Deutsche Gesellschaft für Neurochirurgie. Society of British Neurological Surgeons. 68. Jahrestagung der Deutschen Gesellschaft für Neurochirurgie (DGNC), 7. Joint Meeting mit der Society of British Neurological Surgeons (SBNS). Magdeburg, 14.-17.05.2017. Düsseldorf: German Medical Science GMS Publishing House; 2017. DocDI.25.02

doi: 10.3205/17dgnc324, urn:nbn:de:0183-17dgnc3242

Veröffentlicht: 9. Juni 2017

© 2017 Kretschmer et al.
Dieser Artikel ist ein Open-Access-Artikel und steht unter den Lizenzbedingungen der Creative Commons Attribution 4.0 License (Namensnennung). Lizenz-Angaben siehe



Objective: Proximal sciatic nerve lesions pose a high risk for incomplete or failed regeneration and frequently present with severe pain in partial and fracture related injuries. Peroneal division lesions have a far lower regeneration potential than tibial division lesions. Lesion depth and thus potential for recovery is very difficult to assess. This results in therapeutic nihilism and a wait and see strategy also for those patients that have no chance for spontaneous recovery. Relating to our personal series, which is based on early exploration and an expandable less invasive approach, we describe our management and the techniques employed.
+++
## EXERCISE DETAILS
Using the sciatic nerve abstract above, answer yes or no to whether each statement agrees with it, quoting the deciding words: (a) Peroneal division lesions regenerate better than tibial division lesions. (b) The meeting took place in Magdeburg. (c) The authors' management is based on early exploration.
+++
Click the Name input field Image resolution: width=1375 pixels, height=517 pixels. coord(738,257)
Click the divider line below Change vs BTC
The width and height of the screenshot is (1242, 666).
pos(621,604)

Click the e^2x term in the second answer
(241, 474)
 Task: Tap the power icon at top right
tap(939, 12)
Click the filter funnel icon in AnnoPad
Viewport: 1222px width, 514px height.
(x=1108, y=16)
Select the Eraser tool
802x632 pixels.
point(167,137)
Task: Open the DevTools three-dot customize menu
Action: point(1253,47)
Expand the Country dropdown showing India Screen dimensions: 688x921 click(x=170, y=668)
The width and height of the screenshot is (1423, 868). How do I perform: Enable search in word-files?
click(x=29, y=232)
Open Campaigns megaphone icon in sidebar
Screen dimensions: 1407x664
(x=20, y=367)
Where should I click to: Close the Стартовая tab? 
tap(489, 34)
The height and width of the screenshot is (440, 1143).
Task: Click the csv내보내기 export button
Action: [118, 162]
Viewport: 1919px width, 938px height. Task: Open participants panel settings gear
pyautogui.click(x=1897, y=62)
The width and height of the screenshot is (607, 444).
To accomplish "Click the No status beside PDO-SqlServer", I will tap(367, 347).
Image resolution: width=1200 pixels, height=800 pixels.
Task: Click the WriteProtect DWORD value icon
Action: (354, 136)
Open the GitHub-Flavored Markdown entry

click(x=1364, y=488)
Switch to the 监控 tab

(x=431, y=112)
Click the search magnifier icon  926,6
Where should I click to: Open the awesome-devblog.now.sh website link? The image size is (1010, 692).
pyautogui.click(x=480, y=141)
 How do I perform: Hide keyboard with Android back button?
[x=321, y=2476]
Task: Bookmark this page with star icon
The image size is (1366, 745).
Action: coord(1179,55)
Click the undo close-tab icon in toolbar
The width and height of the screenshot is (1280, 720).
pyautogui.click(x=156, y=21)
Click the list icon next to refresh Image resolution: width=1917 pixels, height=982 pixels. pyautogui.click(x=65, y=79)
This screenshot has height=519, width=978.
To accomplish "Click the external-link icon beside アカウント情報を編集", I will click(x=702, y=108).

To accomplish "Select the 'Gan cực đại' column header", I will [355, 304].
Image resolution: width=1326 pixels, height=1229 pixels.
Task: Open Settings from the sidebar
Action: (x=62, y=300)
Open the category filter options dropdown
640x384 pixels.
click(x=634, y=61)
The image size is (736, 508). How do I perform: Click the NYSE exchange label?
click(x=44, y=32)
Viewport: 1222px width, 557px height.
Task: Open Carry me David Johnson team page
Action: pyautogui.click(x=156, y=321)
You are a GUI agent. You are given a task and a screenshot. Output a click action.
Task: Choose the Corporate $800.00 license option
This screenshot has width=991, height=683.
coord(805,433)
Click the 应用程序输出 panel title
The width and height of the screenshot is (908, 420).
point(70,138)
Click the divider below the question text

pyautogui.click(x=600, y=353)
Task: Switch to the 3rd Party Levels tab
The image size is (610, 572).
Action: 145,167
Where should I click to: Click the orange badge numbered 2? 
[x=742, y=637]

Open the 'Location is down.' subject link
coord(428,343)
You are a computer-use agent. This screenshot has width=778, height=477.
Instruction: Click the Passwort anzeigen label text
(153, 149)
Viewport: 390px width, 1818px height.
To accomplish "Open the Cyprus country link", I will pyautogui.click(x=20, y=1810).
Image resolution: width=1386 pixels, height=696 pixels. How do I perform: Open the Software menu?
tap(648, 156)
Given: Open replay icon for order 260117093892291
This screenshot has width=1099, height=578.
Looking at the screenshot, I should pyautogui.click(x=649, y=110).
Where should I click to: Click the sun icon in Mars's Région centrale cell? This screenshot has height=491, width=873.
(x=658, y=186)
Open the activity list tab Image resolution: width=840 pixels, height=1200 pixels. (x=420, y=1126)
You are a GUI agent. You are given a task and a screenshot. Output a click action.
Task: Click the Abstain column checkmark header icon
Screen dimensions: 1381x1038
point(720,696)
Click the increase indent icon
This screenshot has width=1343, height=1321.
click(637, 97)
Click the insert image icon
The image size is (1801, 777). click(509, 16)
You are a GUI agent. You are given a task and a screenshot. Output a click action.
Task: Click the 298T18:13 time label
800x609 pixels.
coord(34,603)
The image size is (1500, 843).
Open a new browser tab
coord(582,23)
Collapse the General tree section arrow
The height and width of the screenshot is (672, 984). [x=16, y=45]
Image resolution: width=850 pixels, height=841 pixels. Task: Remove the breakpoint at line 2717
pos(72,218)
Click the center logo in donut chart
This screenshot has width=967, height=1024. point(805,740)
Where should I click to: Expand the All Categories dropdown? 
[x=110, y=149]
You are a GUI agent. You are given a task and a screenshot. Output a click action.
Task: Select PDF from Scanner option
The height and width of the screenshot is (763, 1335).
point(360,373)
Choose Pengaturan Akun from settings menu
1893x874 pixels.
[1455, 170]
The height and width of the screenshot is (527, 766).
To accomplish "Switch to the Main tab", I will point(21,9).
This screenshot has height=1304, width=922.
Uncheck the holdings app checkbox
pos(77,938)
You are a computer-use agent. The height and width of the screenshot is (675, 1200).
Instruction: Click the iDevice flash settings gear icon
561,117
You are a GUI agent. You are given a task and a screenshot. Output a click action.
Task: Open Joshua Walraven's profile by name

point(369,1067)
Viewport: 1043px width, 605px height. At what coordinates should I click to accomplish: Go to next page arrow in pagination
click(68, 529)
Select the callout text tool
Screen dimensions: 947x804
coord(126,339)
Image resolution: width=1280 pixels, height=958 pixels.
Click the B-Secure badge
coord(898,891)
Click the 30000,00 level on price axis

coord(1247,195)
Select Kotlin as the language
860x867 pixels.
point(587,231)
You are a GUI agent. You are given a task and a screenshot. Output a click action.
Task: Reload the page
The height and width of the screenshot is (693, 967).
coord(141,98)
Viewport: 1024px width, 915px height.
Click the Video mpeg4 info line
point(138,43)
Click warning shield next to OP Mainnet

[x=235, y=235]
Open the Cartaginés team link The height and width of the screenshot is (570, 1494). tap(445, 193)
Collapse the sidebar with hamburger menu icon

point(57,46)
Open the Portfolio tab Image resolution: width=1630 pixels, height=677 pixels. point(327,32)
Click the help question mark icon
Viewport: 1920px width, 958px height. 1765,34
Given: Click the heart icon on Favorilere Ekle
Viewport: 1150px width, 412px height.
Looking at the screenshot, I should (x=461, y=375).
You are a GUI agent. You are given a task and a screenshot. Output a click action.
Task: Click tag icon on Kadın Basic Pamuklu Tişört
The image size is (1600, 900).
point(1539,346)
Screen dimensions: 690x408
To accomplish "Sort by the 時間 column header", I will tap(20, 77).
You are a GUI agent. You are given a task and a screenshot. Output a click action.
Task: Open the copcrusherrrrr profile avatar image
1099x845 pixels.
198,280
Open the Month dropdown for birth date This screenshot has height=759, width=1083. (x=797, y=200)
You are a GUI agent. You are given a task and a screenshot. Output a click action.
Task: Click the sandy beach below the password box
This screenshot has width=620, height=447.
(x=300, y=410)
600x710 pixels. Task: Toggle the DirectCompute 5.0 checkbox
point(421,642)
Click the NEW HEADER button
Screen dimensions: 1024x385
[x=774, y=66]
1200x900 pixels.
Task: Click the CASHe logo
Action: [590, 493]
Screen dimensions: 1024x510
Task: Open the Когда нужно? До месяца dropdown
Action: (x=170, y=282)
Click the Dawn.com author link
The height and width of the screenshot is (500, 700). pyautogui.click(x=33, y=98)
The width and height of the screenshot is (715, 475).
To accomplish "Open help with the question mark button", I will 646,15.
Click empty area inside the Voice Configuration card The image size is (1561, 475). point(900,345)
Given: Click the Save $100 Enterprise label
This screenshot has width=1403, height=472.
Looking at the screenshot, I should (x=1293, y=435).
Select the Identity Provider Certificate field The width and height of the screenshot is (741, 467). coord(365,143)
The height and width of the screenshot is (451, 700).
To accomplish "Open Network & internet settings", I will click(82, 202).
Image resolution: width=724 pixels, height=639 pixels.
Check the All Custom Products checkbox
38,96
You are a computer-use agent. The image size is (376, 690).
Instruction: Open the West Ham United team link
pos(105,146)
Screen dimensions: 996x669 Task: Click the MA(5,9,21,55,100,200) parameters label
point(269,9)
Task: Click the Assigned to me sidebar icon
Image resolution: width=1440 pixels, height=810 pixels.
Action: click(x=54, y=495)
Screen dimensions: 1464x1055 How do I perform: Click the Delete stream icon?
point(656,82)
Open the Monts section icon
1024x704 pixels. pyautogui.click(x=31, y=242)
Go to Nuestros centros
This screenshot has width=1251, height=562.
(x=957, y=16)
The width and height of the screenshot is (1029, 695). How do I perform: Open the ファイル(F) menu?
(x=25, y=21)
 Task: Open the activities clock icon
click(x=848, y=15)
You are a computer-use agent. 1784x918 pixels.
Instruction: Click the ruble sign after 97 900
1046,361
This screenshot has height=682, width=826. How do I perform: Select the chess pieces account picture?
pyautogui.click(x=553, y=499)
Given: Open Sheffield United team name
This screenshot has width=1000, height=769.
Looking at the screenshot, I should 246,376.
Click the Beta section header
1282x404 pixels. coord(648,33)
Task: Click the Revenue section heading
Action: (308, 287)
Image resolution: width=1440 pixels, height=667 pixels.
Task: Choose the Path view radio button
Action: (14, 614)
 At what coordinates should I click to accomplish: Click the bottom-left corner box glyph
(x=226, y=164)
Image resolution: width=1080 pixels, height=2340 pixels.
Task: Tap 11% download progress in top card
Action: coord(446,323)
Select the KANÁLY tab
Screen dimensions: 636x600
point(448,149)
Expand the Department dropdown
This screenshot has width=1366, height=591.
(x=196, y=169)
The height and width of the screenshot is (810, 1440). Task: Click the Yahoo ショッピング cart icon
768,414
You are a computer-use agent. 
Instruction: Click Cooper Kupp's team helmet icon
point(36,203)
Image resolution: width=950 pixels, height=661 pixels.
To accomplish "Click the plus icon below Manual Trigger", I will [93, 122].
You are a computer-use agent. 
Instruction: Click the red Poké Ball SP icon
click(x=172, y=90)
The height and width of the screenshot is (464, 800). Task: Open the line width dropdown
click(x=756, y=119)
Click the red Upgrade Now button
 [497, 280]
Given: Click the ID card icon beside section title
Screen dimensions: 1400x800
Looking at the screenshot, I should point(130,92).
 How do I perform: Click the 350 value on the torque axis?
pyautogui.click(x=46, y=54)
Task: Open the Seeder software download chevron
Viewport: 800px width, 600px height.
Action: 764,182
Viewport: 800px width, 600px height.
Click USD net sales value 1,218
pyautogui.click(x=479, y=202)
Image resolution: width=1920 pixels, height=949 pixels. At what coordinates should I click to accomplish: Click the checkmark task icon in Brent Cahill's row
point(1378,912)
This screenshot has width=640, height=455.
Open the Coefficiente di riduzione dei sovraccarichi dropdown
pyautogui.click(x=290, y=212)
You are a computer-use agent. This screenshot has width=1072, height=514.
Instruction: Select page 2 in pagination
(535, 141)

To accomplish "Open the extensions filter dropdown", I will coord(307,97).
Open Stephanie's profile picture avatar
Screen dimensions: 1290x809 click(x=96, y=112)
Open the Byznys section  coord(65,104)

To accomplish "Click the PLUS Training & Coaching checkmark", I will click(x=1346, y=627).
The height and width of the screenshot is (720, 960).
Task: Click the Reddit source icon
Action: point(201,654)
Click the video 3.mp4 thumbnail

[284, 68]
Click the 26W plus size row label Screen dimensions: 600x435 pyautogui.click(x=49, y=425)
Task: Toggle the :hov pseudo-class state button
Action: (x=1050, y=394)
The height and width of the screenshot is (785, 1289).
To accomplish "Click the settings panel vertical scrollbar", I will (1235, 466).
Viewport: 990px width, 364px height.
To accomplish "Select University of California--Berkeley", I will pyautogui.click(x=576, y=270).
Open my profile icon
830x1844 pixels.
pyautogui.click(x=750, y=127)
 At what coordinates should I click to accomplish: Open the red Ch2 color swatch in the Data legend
+++
## TASK ANSWER
(a) No: "Peroneal division lesions have a far lower regeneration potential than tibial division lesions."
(b) Yes: "Magdeburg, 14.-17.05.2017."
(c) Yes: "which is based on early exploration and an expandable less invasive approach"